A gravação da vocalização de aves de diversas espécies é algo que circula muito entre os biólogos que trabalham nesta área. Hoje com o surgimento de aparelhos celulares mais sofisticados, é raro o especialista da área cujo celular não tem toques imitando o canto de alguma ave, ou que possua gravações para usar como chama em atividades de campo. O uso de gravações (play-back) é muito comum para o desenvolvimento de atividades como inventariamento da avifauna. Emitindo gravações do canto das aves (chama), o biólogo consegue atrair indivíduos da mesma espécie que possam habitar aquela região. Em alguns casos, os machos são tão territorialistas que eles voam para cima do aparelho de som, podendo ser capturados com certa facilidade utilizando-se esta técnica.

Dicas sobre financiamentos e parcerias  
Uma dica importante é a forma como você apresenta seu trabalho. Me lembro de como chamei a atenção quando levei este projeto a um congresso.

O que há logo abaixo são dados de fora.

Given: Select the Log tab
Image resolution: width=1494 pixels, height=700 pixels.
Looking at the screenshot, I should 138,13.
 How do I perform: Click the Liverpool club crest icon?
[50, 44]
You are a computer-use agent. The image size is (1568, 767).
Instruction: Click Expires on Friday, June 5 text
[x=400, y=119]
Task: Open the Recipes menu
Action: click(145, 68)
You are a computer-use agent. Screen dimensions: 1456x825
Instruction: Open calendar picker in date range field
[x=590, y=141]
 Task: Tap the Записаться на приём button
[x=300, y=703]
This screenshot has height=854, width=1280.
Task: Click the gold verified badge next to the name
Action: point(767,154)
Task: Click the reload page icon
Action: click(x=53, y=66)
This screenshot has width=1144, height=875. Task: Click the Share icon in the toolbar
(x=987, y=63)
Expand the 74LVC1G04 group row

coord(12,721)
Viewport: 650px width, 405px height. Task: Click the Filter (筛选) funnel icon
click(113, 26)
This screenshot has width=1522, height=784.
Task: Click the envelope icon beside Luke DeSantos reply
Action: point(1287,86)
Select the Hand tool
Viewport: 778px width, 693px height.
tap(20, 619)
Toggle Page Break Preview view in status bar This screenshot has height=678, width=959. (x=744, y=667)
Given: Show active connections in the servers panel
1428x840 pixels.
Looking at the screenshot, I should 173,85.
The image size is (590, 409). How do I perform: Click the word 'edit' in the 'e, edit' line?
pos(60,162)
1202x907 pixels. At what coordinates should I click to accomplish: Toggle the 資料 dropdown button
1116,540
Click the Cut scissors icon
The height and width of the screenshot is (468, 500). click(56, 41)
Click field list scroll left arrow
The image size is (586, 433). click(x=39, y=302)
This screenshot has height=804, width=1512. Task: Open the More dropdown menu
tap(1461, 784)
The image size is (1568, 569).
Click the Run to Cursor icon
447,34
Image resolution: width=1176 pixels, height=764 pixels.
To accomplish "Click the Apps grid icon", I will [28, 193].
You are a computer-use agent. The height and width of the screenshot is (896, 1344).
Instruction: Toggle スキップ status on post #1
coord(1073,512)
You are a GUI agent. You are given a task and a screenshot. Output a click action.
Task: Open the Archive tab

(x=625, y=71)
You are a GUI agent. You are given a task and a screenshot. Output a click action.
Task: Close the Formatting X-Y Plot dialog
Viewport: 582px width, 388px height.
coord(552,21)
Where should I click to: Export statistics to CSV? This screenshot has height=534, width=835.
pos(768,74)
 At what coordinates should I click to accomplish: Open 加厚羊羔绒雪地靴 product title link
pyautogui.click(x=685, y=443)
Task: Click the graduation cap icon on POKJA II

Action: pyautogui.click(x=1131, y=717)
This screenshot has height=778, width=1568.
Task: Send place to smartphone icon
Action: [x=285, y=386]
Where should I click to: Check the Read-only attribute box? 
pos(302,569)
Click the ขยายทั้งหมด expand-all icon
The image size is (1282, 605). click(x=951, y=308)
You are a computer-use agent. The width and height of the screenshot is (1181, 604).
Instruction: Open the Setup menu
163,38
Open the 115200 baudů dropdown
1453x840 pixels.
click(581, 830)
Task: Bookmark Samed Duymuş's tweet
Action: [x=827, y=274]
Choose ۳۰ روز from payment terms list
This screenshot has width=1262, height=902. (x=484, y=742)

Não apresentei um projeto, ganhei o público veiculando alguns programas montados especificamente para aquela atividade. Variações dos “Cantores Bons de Bico” também já foram utilizados em diversas ocasiões. Aprendi muito com isso, todos projetos seguintes que realizei ganharam uma apresentação rápida em formato auto-executável do Power Point, contendo músicas e imagens. Quanto ao formato rádio, uma dica para quem está começando é buscar um veículo que esteja aberto a novos projetos. Além disso, é sempre bom lembrar que programas rápidos, os chamados boletins radiofônicos contendo entre 3 e 5 minutos são de mais fácil veiculação. Um dos grandes problemas hoje, principalmente nas rádios comerciais é conseguir um espaço na grade de programação.